#### PROVIDED RECORDS:
###

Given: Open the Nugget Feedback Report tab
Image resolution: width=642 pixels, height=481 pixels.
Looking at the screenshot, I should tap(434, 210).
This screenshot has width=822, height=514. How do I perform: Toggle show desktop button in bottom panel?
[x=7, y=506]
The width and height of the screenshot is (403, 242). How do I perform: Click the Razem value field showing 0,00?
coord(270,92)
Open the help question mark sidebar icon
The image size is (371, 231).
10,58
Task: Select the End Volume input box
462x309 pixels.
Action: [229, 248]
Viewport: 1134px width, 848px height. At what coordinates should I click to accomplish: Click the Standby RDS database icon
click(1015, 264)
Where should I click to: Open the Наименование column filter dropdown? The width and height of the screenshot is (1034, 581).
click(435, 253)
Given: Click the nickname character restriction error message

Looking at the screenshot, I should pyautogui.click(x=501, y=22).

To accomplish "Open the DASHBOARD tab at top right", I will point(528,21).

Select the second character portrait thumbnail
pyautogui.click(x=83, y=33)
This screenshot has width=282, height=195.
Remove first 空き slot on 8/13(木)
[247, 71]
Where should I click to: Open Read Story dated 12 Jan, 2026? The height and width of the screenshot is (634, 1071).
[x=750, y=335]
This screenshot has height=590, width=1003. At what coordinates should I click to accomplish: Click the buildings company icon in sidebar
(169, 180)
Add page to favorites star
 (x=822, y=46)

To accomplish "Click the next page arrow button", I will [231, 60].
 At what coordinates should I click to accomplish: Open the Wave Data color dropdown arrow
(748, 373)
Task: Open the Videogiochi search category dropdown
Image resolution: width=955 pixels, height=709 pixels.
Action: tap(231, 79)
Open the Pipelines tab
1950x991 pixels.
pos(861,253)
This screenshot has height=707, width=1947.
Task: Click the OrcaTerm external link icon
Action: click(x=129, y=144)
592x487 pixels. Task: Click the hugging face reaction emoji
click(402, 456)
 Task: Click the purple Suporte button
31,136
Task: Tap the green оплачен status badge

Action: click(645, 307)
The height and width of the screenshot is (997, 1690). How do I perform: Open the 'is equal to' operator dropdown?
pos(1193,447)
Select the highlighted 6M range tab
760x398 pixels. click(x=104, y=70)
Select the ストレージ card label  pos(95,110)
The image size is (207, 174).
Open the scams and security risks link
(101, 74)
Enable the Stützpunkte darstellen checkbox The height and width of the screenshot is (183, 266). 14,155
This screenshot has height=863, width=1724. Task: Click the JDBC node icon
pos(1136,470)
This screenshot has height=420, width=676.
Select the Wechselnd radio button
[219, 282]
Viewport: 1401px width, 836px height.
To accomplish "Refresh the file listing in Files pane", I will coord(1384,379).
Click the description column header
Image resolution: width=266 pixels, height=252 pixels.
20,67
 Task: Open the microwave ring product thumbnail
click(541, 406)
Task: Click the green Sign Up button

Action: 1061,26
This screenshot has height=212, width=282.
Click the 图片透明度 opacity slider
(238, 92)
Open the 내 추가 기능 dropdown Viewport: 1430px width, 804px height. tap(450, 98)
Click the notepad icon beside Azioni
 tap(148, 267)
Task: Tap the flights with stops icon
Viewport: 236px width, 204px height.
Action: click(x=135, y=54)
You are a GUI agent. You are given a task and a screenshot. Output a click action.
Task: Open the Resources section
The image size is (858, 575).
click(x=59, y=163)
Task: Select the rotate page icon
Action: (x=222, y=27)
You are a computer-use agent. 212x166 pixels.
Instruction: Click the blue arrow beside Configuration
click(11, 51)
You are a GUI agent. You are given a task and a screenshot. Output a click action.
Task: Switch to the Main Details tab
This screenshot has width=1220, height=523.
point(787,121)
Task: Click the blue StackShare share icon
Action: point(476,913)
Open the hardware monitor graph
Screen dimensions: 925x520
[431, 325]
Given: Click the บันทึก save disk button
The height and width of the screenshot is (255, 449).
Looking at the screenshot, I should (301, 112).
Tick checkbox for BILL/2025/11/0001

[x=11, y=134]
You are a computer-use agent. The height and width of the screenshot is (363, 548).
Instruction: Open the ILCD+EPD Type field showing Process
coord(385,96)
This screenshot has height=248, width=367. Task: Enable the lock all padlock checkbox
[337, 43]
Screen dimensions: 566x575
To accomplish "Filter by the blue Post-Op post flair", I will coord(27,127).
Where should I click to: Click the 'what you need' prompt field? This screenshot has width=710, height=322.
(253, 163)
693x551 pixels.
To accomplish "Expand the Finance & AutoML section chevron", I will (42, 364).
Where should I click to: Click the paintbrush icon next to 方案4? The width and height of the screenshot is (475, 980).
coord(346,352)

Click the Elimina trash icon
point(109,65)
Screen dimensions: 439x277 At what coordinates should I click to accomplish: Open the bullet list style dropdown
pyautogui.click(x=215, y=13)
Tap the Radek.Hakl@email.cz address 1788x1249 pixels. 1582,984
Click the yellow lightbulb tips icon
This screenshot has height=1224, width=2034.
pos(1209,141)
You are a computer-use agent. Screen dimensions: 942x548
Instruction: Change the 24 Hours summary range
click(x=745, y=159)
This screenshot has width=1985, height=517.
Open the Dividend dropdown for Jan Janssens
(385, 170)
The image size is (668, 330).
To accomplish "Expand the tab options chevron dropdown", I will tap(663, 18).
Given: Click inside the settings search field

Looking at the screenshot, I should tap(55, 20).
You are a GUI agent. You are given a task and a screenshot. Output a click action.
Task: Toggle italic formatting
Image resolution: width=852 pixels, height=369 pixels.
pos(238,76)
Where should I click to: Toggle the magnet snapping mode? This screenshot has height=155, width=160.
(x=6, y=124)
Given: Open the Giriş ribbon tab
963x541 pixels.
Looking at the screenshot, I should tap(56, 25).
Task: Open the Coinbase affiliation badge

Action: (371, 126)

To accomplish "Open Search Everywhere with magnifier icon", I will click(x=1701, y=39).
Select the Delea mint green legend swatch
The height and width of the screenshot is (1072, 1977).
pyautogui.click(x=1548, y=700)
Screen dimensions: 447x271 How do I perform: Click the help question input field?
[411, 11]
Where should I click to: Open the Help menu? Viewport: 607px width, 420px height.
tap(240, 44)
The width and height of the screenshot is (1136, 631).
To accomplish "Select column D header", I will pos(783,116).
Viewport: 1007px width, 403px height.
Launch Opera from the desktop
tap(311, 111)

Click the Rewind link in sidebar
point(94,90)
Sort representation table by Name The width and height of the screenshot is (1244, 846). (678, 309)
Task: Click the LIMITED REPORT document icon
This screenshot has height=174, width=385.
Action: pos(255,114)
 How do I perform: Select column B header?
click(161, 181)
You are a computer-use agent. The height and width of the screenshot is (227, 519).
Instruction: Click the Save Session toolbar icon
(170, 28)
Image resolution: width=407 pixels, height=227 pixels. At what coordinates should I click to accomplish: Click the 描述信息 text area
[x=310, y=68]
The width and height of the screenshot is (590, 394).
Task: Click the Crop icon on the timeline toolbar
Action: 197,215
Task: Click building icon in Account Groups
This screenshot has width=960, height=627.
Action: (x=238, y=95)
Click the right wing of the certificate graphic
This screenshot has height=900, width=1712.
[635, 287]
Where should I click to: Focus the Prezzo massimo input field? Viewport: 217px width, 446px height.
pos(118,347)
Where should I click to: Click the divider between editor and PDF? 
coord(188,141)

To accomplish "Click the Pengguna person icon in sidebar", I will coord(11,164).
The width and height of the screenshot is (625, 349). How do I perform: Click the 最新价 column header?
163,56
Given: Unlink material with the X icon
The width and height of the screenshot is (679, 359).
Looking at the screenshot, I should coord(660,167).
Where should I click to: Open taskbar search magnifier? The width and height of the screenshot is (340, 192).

###

#### WHAT TO DO:
Show each line of the listing that contains the word "chevron", treating uppercase and lowercase as distinct.

#### RESPONSE:
To accomplish "Expand the Finance & AutoML section chevron", I will (42, 364).
To accomplish "Expand the tab options chevron dropdown", I will tap(663, 18).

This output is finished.